[BEGIN ENTRIES SHOWN]

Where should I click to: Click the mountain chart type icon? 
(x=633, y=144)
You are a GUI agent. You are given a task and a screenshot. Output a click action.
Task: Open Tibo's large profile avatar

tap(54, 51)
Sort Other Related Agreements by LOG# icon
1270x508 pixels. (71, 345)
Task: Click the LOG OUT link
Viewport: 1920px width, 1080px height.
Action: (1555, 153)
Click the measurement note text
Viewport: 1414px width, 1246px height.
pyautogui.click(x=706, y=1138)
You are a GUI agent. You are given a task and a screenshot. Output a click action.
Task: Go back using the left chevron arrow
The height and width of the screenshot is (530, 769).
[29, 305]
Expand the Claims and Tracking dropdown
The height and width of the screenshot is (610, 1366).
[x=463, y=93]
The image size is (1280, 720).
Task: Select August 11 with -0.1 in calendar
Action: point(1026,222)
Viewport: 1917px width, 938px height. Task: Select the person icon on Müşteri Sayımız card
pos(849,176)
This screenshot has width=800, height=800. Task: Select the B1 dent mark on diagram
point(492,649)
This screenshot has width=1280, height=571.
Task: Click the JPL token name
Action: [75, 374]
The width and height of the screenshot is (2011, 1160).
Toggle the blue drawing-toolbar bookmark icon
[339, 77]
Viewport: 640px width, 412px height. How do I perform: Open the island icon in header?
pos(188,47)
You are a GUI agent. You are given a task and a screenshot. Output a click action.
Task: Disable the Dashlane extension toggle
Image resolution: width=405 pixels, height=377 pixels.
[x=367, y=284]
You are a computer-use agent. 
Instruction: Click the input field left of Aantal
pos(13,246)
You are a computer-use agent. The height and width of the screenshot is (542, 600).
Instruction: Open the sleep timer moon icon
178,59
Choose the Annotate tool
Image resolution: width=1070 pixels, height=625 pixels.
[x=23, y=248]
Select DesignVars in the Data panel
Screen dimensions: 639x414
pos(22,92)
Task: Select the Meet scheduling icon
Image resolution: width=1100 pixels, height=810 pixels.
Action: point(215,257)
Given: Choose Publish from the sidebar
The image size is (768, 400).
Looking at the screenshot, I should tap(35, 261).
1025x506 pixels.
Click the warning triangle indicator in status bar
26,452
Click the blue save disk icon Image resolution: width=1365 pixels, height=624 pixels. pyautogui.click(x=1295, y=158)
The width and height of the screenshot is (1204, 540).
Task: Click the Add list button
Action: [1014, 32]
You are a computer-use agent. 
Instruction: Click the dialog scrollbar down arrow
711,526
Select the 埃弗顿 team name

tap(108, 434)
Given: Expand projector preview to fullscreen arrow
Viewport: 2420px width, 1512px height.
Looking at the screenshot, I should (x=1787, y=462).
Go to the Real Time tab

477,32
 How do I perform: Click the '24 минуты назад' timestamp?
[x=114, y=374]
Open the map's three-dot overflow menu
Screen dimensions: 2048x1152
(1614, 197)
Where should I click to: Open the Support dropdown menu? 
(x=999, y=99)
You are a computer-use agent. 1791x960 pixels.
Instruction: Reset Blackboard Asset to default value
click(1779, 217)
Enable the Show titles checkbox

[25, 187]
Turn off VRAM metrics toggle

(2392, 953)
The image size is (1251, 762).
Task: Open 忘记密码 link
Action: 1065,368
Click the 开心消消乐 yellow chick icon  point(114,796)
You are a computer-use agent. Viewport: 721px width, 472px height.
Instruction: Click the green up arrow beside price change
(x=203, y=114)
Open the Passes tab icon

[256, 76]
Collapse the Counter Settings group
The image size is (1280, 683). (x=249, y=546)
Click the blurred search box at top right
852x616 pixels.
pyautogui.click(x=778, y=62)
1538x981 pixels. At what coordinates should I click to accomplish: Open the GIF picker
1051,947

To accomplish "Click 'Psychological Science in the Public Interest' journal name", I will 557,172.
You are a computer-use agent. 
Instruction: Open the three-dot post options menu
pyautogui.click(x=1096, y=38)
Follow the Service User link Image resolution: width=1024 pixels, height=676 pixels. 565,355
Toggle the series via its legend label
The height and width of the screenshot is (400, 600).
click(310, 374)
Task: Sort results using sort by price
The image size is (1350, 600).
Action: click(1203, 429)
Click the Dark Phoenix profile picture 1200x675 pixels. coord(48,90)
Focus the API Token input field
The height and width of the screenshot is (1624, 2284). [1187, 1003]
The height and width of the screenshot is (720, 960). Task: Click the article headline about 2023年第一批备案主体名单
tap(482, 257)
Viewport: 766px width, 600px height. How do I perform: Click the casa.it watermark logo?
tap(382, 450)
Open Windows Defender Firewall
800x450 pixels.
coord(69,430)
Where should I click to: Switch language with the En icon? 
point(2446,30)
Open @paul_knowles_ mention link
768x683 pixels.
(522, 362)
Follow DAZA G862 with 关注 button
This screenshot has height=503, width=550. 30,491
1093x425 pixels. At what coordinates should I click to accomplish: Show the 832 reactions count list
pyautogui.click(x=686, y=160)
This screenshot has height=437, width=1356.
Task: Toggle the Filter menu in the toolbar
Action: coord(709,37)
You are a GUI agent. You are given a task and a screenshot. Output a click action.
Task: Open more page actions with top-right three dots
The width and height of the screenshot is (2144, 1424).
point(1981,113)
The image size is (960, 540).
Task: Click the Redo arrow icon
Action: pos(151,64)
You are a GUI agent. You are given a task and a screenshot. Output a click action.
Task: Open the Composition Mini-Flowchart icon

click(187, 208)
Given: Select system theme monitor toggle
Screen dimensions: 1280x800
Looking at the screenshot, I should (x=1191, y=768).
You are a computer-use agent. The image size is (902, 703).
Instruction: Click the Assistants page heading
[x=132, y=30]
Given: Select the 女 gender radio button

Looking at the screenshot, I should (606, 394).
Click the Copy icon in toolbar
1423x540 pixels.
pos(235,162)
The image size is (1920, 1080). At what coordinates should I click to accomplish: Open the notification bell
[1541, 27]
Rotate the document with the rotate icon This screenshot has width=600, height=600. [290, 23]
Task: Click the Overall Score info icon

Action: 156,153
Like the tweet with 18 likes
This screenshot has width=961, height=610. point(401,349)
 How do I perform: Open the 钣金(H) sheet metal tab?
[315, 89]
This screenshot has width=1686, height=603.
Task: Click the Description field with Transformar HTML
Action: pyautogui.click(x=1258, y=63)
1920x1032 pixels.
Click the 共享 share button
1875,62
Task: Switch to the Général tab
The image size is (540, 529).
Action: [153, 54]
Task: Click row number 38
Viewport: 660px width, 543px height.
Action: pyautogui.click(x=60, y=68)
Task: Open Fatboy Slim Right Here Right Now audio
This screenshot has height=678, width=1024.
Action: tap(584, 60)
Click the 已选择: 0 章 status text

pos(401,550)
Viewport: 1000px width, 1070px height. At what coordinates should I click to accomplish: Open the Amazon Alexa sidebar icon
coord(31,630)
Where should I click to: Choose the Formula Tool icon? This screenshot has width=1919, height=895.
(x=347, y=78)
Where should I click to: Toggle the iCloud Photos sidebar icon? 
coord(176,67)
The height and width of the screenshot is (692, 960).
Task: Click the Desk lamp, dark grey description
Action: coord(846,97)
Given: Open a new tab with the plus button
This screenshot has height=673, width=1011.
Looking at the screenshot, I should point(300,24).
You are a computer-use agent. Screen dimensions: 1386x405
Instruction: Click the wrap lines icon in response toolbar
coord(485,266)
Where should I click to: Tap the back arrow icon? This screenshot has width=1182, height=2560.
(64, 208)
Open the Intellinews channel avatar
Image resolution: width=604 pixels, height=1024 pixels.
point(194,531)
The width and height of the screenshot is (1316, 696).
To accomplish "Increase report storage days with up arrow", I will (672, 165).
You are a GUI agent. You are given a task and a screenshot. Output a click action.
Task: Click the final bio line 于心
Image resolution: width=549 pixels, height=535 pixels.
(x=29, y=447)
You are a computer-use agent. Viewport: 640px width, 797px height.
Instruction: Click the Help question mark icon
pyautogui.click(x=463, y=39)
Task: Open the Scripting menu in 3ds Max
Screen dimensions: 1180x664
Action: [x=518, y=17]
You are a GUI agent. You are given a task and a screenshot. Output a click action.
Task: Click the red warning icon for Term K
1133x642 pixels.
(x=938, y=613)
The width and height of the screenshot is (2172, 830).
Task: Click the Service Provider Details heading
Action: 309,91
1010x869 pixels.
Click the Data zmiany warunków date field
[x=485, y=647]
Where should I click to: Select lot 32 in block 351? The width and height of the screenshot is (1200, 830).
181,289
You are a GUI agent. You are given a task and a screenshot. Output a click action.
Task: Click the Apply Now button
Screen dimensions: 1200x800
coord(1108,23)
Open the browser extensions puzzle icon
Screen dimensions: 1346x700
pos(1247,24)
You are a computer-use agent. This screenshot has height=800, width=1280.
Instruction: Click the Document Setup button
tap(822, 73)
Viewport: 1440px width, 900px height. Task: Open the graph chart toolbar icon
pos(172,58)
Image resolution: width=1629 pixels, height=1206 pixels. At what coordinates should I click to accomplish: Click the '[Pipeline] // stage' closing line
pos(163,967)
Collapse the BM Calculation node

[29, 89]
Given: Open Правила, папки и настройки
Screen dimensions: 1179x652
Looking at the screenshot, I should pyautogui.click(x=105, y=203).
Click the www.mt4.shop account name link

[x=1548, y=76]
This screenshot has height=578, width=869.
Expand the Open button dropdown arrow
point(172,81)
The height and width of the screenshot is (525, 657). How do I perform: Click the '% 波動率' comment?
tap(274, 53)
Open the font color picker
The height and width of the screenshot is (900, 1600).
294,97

[END ENTRIES SHOWN]

Please recast everything from the line containing "Collapse the Counter Settings group" down to the line containing "I will 557,172." as a numbered list, leaving out blank lines.

1. Collapse the Counter Settings group
2. The image size is (1280, 683). (x=249, y=546)
3. Click the blurred search box at top right
4. 852x616 pixels.
5. pyautogui.click(x=778, y=62)
6. 1538x981 pixels. At what coordinates should I click to accomplish: Open the GIF picker
7. 1051,947
8. To accomplish "Click 'Psychological Science in the Public Interest' journal name", I will 557,172.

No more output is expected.